Egypt has launched its 2050 national strategy for climate change, which outlines the country’s vision for reducing emissions in various sectors to maintain sustainable economic growth, promoting the use of renewable energy sources, producing energy from waste, and using alternative energy forms like green hydrogen.
Included in Egypt’s green initiative is the bold step to plant 100 million trees, Egyptian Prime Minister Mostafa Madbouly briefed his cabinet on Sunday detailing the first step of which is a drive to plant trees along the country’s highways.
Minister of Local Development Mahmoud Sharaawy stated 9,900 locations across the country covering more than 6,600 feddans have been chosen to build forests and public parks.
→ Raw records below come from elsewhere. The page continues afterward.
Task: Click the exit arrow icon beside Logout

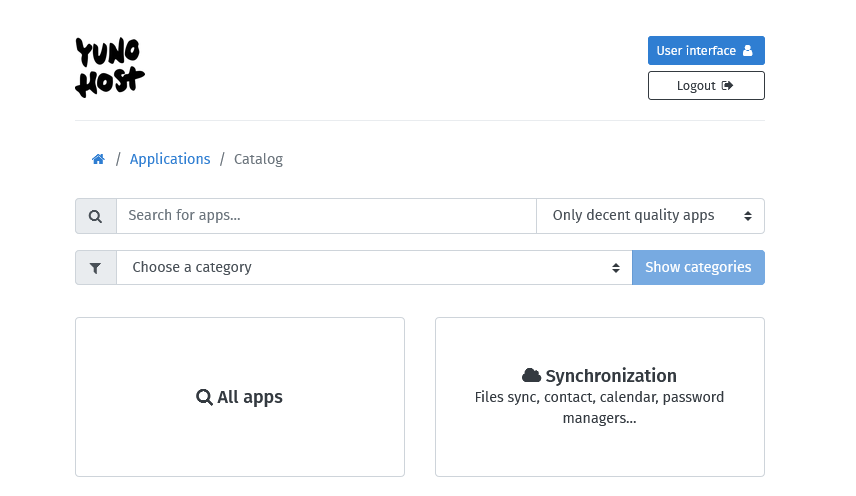Action: tap(727, 86)
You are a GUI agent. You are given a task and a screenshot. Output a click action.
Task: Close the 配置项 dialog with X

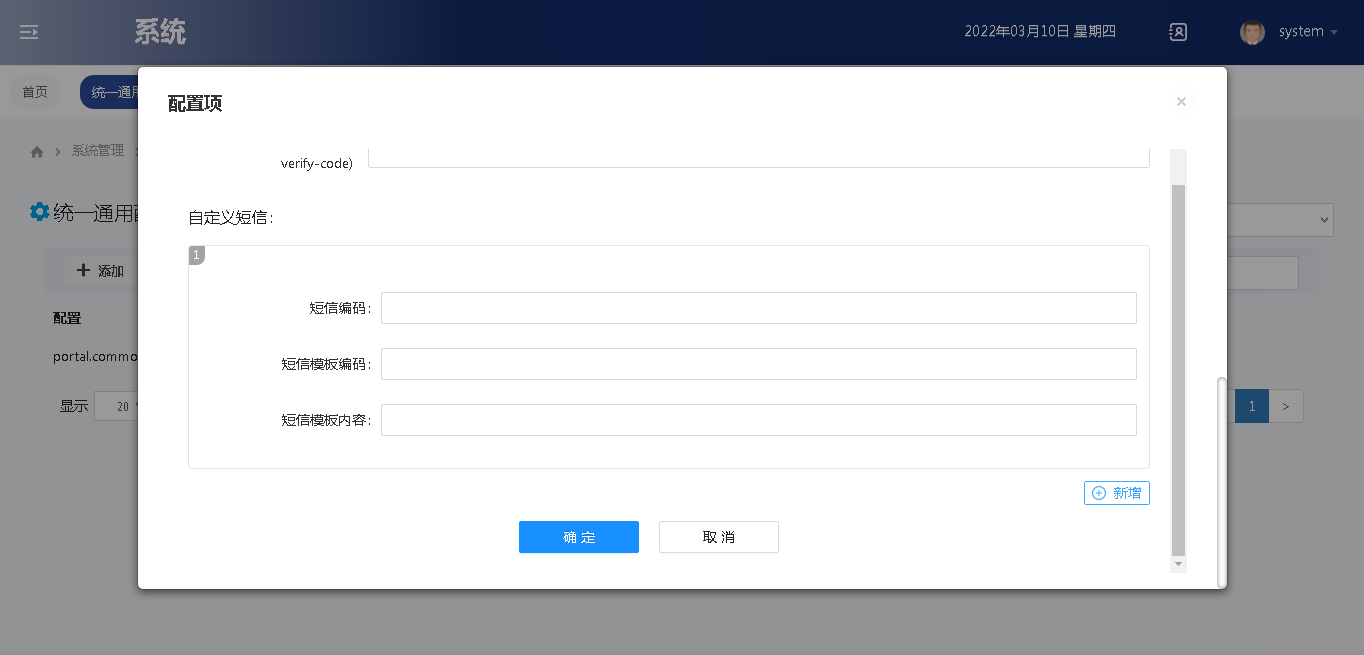pyautogui.click(x=1181, y=102)
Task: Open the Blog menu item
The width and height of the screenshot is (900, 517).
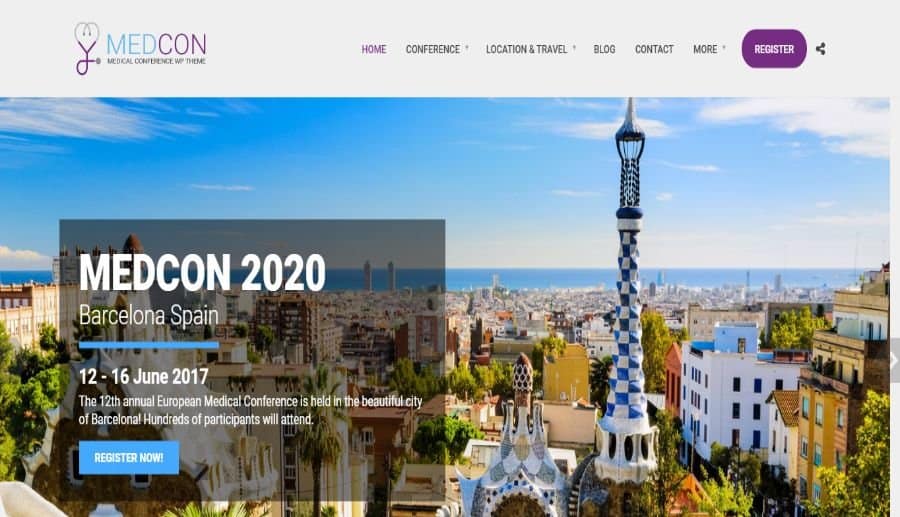Action: (604, 49)
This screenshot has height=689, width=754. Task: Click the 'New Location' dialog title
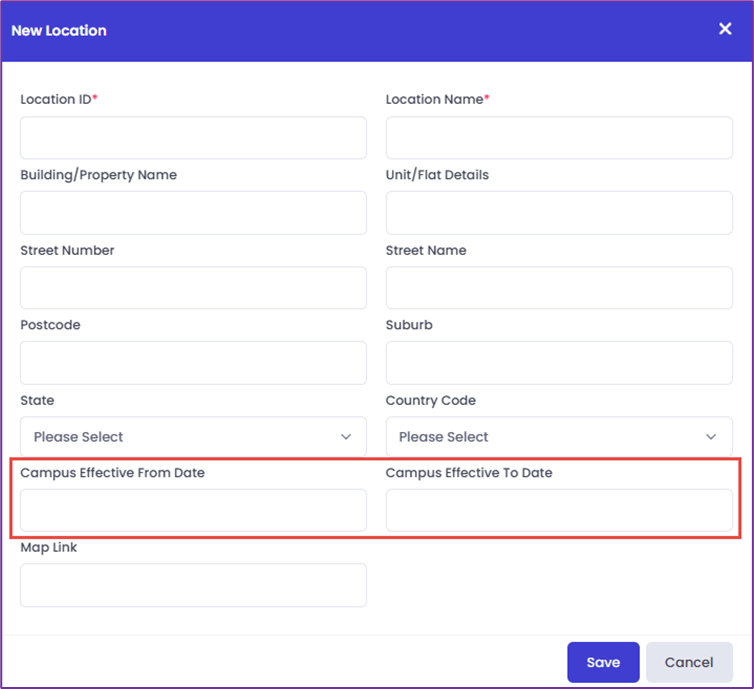(59, 30)
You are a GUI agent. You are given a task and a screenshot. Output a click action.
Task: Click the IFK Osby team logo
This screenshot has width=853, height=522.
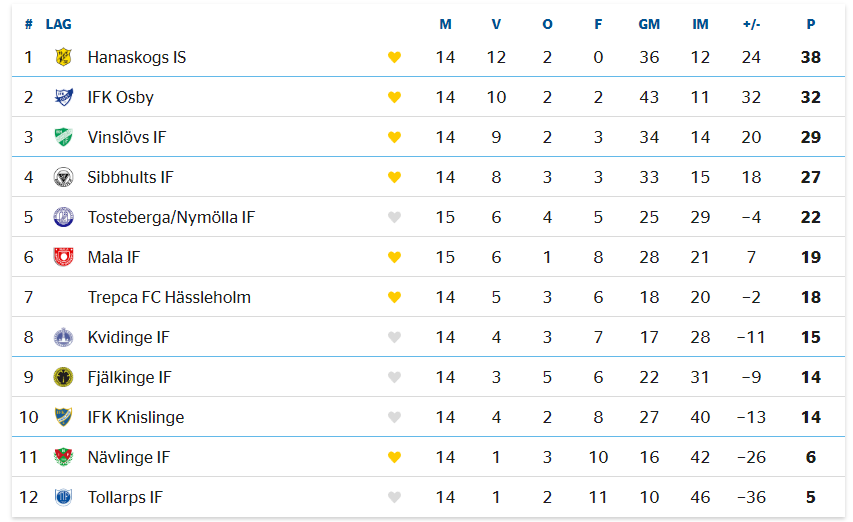click(64, 97)
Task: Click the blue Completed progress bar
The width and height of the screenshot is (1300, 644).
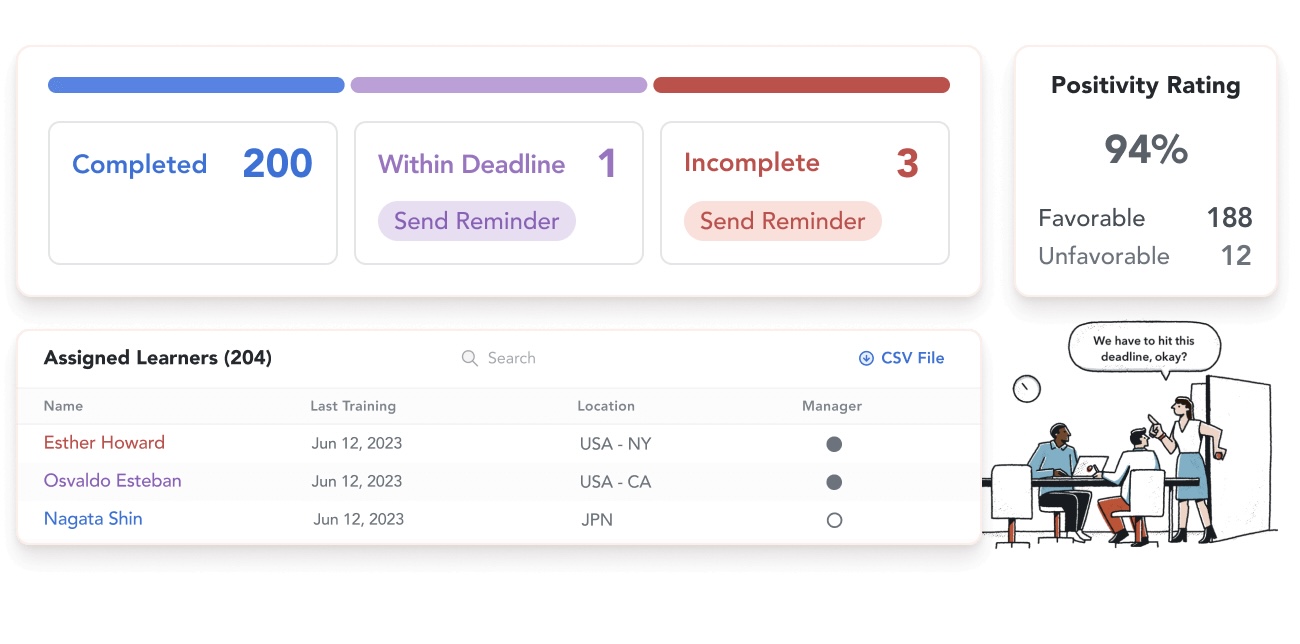Action: (196, 85)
Sharaawy added that the initiative would be carried out through collaboration between government and non-government organizations.
Minister of Environment Yasmine Fouad, who also attended the cabinet meeting, stated that the president’s initiative to plant 100 million trees is intended to double the amount of green space per person, improve air quality, reduce greenhouse gasses, and ultimately improve public health. She also emphasized that the initiative’s goals extend beyond those related to the environment and public health to include tangible economic benefits.
Furthering its commitment to cutting carbon emissions, Egypt has initiated a number of initiatives to expand the use of renewable energy sources and modernize its transportation system by constructing electric trains.
Egypt plans to encourage farmers to adopt new crop genotypes and technologies and build resilience to unusual weather in the Nile Delta. This move is to address the effects of climate change on agricultural productivity, livelihoods, and food security within Egypt’s borders.
The plan itself has been greeted positively online, with many praising the government’s actions in the lead up towards the COP27, the United Nations Climate Change Conference set to take place in Sharm El Sheikh later this year.